Я помню, что весной и зимой улицы Лондона чернели от обилия цилиндров, а летом белели от множества соломенных шляп. Я помню, как жарким летним днем 1914 года меня везли по Мэлл, а внизу колыхалось бескрайнее море соломенных шляп. Тогда я, как и тысячи других людей, выкрикивал здравицы королю Георгу V, потому что в тот день мы вступили в войну с Германией. Никто из нас не понимал, что богатому Лондону эпохи частного предпринимательства пришел конец.
Спустя четыре года я познакомился со своим третьим Лондоном.
Это был Лондон эпохи «долгого перемирия», Лондон в период между двумя большими войнами. В то время я был молодым романтиком. Продолжая удивляться тому, что мне удалось остаться в живых, я с волнением понимал, что зарабатываю себе на жизнь в городе, который, как мне казалось, является самым желанным и восхитительным местом на свете. Уж не знаю, считают ли сегодняшние молодые провинциалы Лондон городом неограниченных возможностей, но именно таким считал его я и многие другие молодые люди того времени. Мы возмещали собственное неумение и профессиональную непригодность уверенностью в том, что если только нам удастся попасть в Лондон, в этот волшебный, чарующий город, то все у нас будет хорошо и нам улыбнется удача точно так же, как она в свое время улыбнулась Дику Уиттингтону, Шекспиру, Гаррику, Сэмюелу Джонсону и многим другим бедным, но амбициозным провинциалам.

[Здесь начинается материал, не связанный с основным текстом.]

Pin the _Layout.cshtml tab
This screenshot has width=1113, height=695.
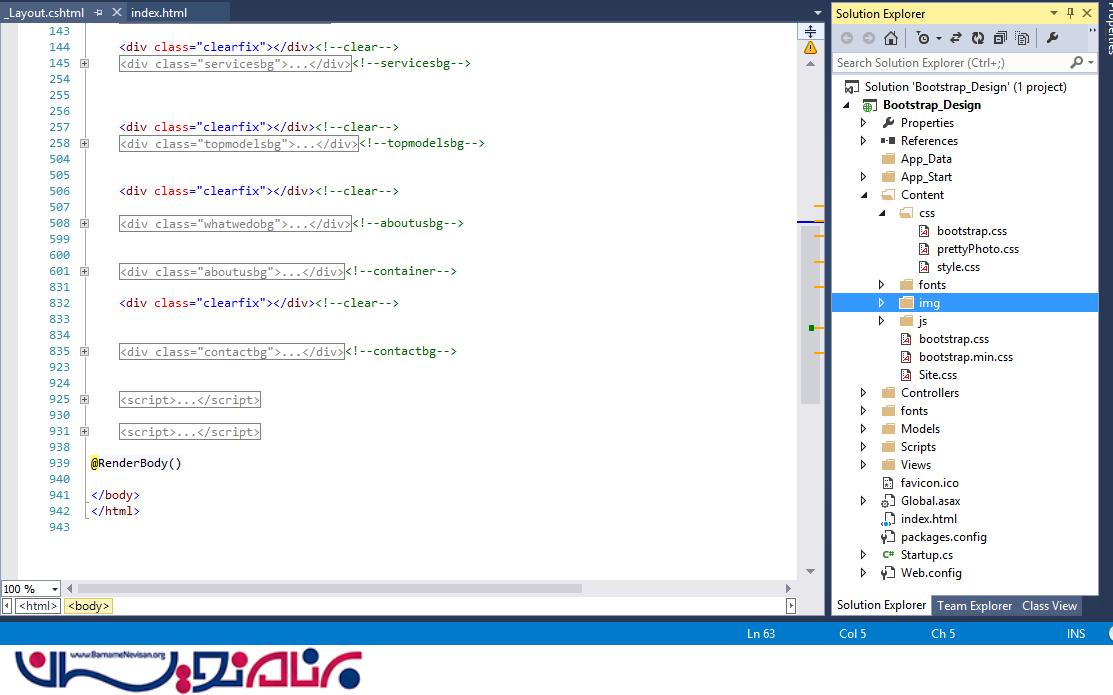(98, 13)
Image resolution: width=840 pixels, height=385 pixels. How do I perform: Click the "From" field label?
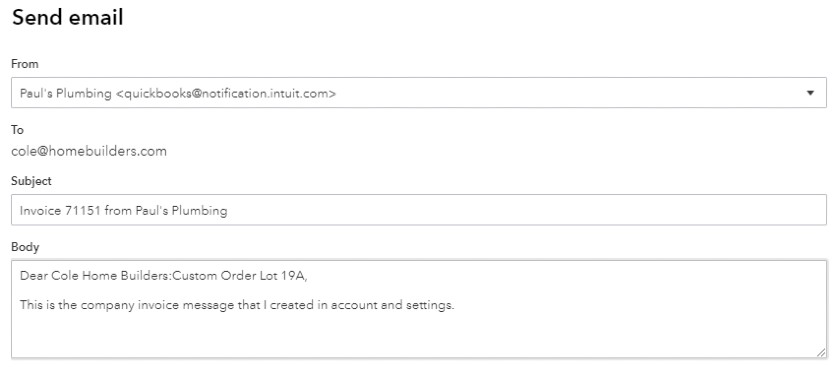point(25,64)
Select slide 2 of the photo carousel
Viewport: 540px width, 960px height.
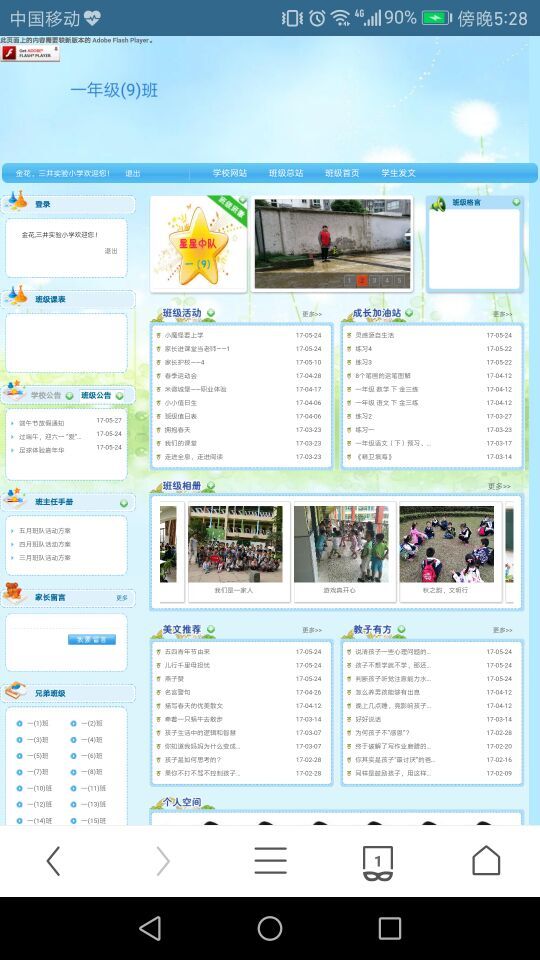[361, 280]
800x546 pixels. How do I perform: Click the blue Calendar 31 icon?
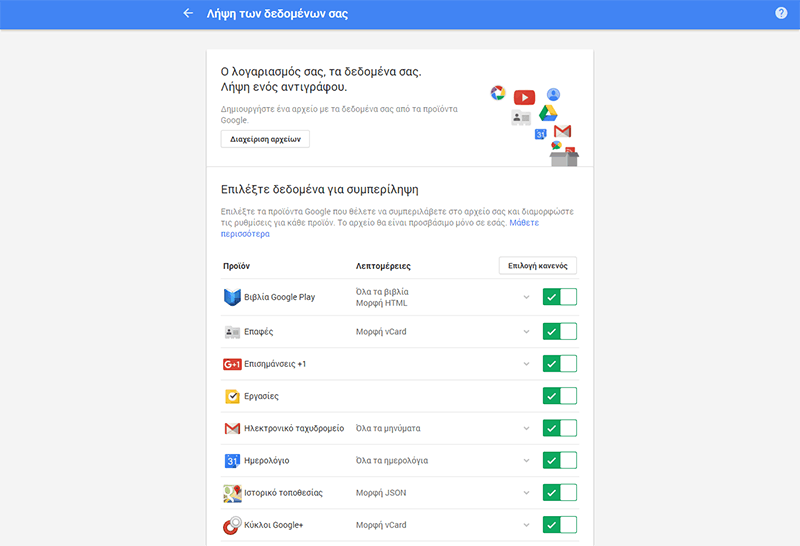[232, 461]
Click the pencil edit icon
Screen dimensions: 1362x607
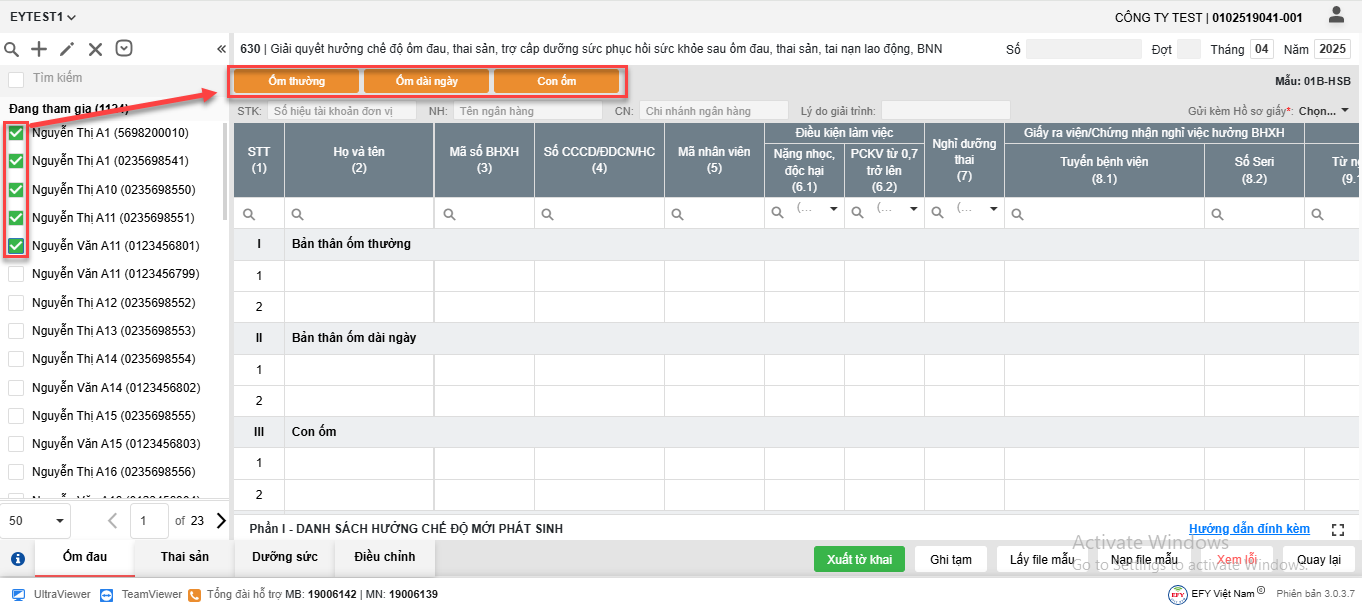tap(67, 49)
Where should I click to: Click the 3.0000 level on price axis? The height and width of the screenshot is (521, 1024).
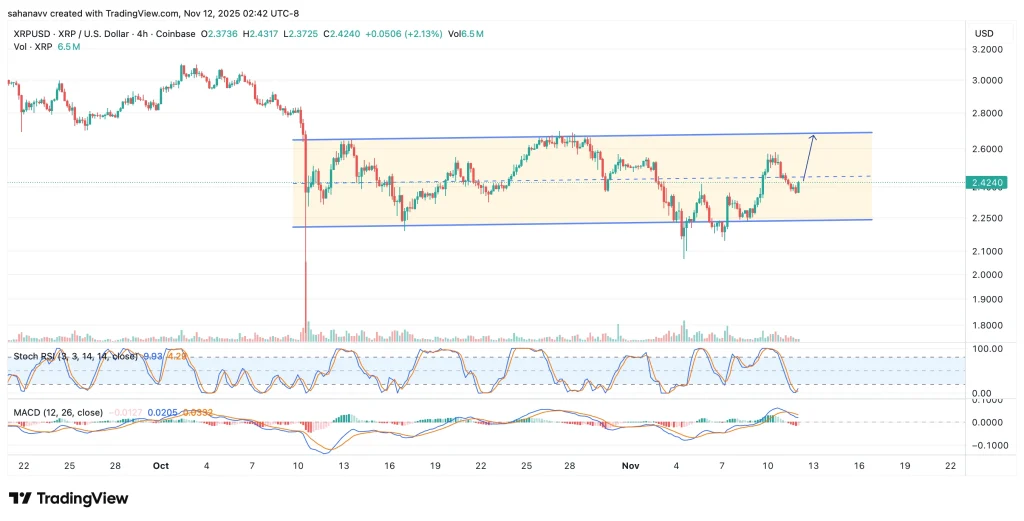[986, 81]
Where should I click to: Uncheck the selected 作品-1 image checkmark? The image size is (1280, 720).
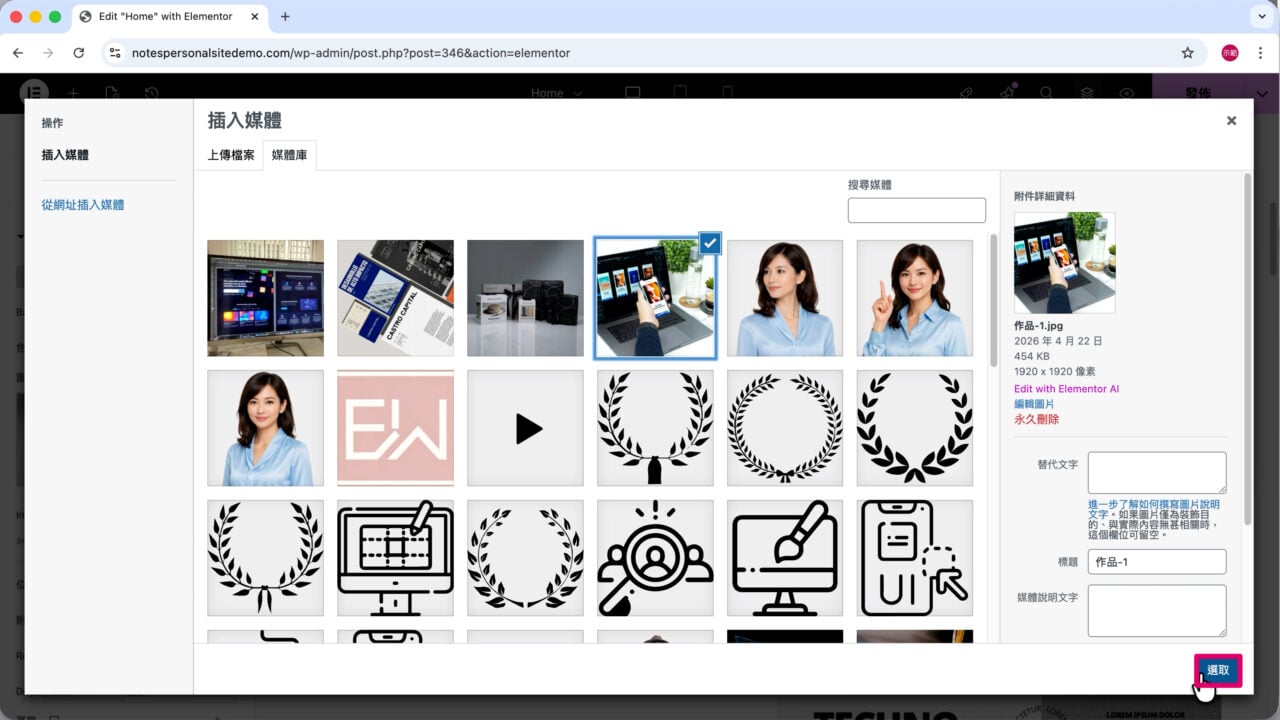(709, 242)
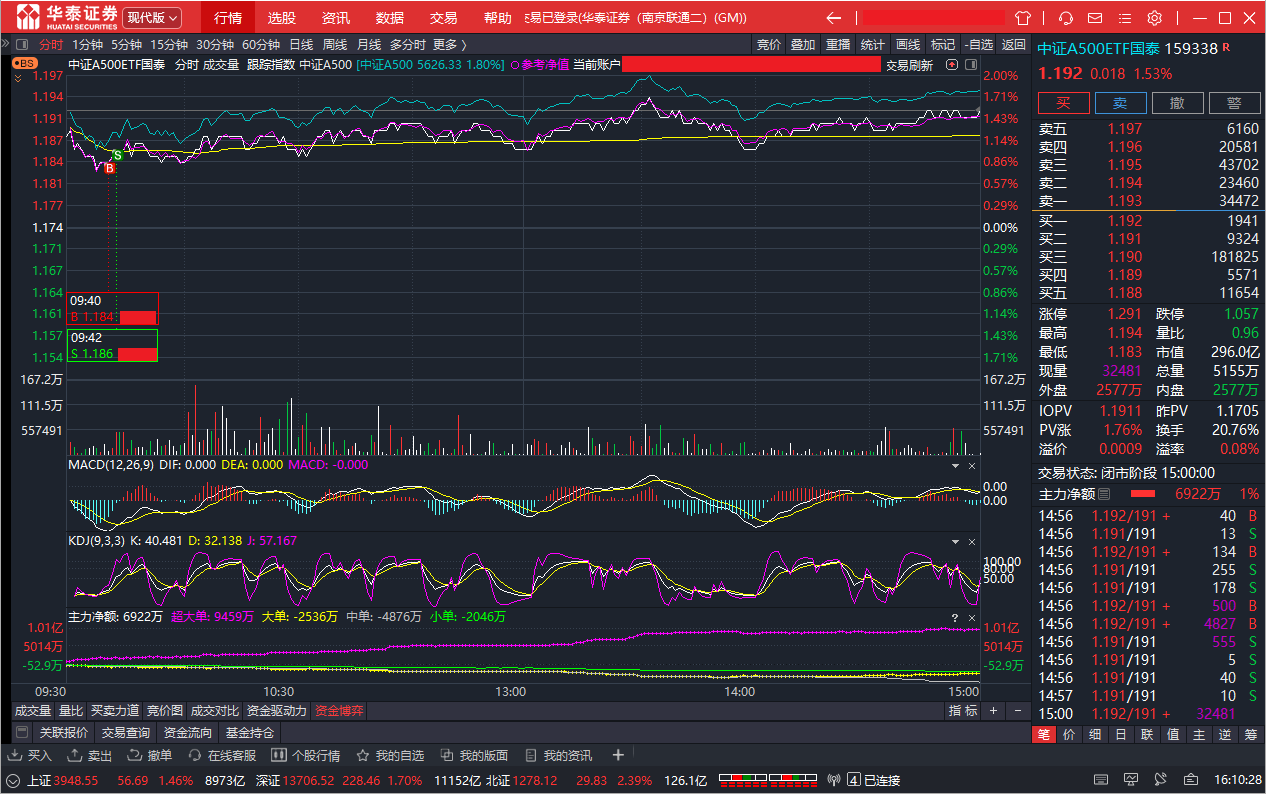Close the KDJ indicator panel

971,541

Я обнаружил, что этот Лондон не слишком отличается от того города, который я немного узнал перед войной. Впрочем, его колоссальная самоуверенность слегка пошатнулась и уже подули ветры перемен. Золотой соверен исчез, а цилиндры вышли из моды. Однако внешне Лондон все еще казался таким же веселым и дружелюбным, каким он был до войны. Старики говорили, что город стал другим и уже никогда не будет прежним, но кто же верит старикам? К тому же Лондон все еще располагал изрядной долей прежних богатств и утонченности. Во время так называемых «сезонов» перед известными всему городу зданиями, как и прежде, устанавливали полосатые тенты, многие летние вечера полнились звуками оркестровой музыки, слушателями которой становились толпы зевак, наблюдавших за прибытием гостей, приезжавших в автомобилях с личным шофером.
Это был Лондон Ллойд Джорджа, Бонара Лоу и Болдуина. Его обитателями были принц Уэльский, лорд Бивербрук, леди Кьюнард, Джордж Лэнсбери, Рамсей Макдональд, Майкл Арлен, Ноэл Кауард, лорд Лонсдейл, Марго Асквит, леди Астор, Филип Сноуден, мистер и миссис Сидней Вебб, Джеймс Барри, Джозеф Конрад, Джон Голсуорси, Бернард Шоу, Дин Индж и многие другие.
Я считал, что работать в таком городе — сплошное удовольствие. Но вскоре мне пришлось умерить свои восторги. Это случилось, когда я заглянул в глаза знакомого мне еще по армии человека, которым я в свое время восхищался. Он стоял на тротуаре и протягивал шляпу в надежде получить милостыню. Рядом стояли три его товарища по несчастью с музыкальными инструментами в руках. Он явно не был очарован магией Лондона. Несправедливости жизни, которые в прежние времена воспринимались как неизбежность, теперь стали особенно заметны. Помню, как затаившиеся в районе Трафальгарской площади конные полицейские, вытащив трости с вложенными в них клинками, бросились на огромную толпу демонстрантов. И все же жизнь состояла не только из забастовок и демонстраций, хотя, судя по статистическим данным о безработице того времени, подобные выступления должны были происходить гораздо чаще.
Рядовые лондонцы, как и в восемнадцатом столетии, проявляли трепетный интерес к поведению светских красавиц, которые пользовались всеобщей любовью. Теперь они проявляют такой же интерес к поведению киноактрис. Подобно толпе времен Георгов, которая собиралась, чтобы посмотреть на сестер Гэннинг, толпы тех дней собирались с искренним восхищением поглазеть на леди Диану Мэннерс или на красавицу Полу Геллибранд. Все еще можно было увидеть аристократов, и людям нравилось их разглядывать. Лорд Лонсдэйл, в сюртуке, с сигарой во рту и гарденией в петлице, был популярной фигурой в Олимпии. Тогда был заселен весь Итон-сквер, отдельные дома которого ныне опустели, а другие подверглись целому ряду перестроек и теперь разделены на квартиры. Были полностью заселены улицы и аллеи Белгрейвии и Мэйфера. На Пиккадилли все еще стоял старый Девоншир-хаус, который с мрачным упорством отгораживался своей длинной стеной от чуждой ему эпохи. Но наступил день, когда на эту стену забрались рабочие, которым было поручено его разрушить. Живописная Аделфи-террас выходила на Темзу, и я помню, что провел там, в старом доме Сэвидж-клуба, множество приятных вечеров.